El problema es que, en los diferentes modos de producción, el trabajo se divide no sólo técnicamente, sino socialmente: desde el esclavismo hasta nuestros días, las labores más pesadas (picapedreros, albañiles, agricultores…), sucias (afanadores, recolectores de basura…) o “denigrantes”, se asignan a la “chusma” y son poco valoradas, mal pagadas o incluso despreciadas, a pesar de ser esenciales para la vida humana; mientras que la filosofía, la política, las bellas artes, las ciencias… son privilegio de unos cuantos.
Hay otro tipo de trabajos, sin embargo, que no pertenecen a éstos. Graeber los llama ‘de mierda’: “Empleos carentes de sentido, que no sirven para nada, que no sólo son innecesarios, sino perniciosos. Quienes los realizan son incapaces de justificarlos, y se ven obligados a fingir que son importantes”.
Los ‘trabajos de mierda’ suelen ser bien pagados y abundan en la alta burocracia pública y privada. Podríamos decir que los hay en todos los ámbitos y niveles del mundo laboral.

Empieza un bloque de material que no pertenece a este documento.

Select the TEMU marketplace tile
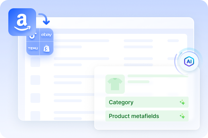The image size is (208, 138). [33, 48]
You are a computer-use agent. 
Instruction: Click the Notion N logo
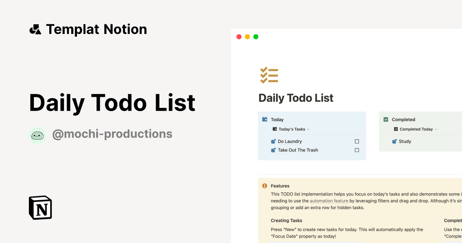tap(40, 208)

La genial película Almacenados de Jack Zagha ilustra uno de ellos: El riguroso Lino, próximo a jubilarse, ha trabajado como guardia durante 39 años, encerrado en un almacén vacío, realizando la misma tarea rutinaria, ocho horas diarias todos los días de su vida laboral: esperar sentado a que llegue cierta cantidad de mástiles de barco, para registrarlos (aunque éstos nunca llegan), así como esperar la llamada telefónica de su jefe (que tampoco llama), para recibir instrucciones. Antes de retirarse debe entrenar a quien será su sustituto: un jovencito con actitud desenfadada y falta de compromiso con su encargo: barrer el lugar. Las rutinas y horarios se siguen a rajatabla y sin demora y todo parece suceder “a la perfección”. Se trata de trabajos inútiles, pero ninguno se atreve a reconocerlo abiertamente, pues se quedaría sin empleo, así que ambos eligen resignarse y fingir.

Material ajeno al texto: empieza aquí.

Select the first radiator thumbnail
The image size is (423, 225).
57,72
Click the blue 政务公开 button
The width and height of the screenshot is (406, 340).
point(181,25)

Estos ‘trabajos de mierda’ son altamente dañinos, tanto para las personas que los ejercen como para la sociedad en general. Los empleados son sometidos al sinsentido, a la necesidad de engañar, al empobrecimiento intelectual e incluso a una baja autoestima; socialmente también dañan, pues contribuyen a mantener y normalizar el absurdo statu quo que impone el neoliberalismo.
Recordé el libro de Graeber, al observar un grupo de jóvenes en un crucero, vestidos de verde fluorescente (ellas con microfalda y enseñando el ombligo), haciendo alharacas mientras el semáforo estaba en rojo, para llamar la atención de los automovilistas y mostrar una gran lona comercial.

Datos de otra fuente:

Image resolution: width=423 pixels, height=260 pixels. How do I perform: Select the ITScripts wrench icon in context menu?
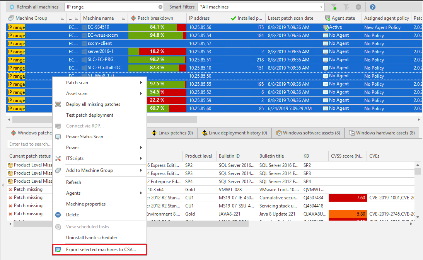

Esto es lo que el sistema neoliberal o la sociedad de mercado ofrece a los jóvenes de las clases populares, como “trabajo”: actividades sin sentido que no enseñan nada relevante, que no exigen ningún esfuerzo intelectual, ni habilidades de ningún tipo, pero que los chavos aceptan, porque “pagan mejor que en Jóvenes construyendo el futuro” y no hay más, (a menos de que se afilien como peones de la delincuencia organizada).
He aquí un desafío, no sólo para el gobierno federal, sino para toda la sociedad: ¿Cómo aprovechar y potenciar la vitalidad y el talento juvenil, para construir otro México más humano, sano, creativo y gratificante?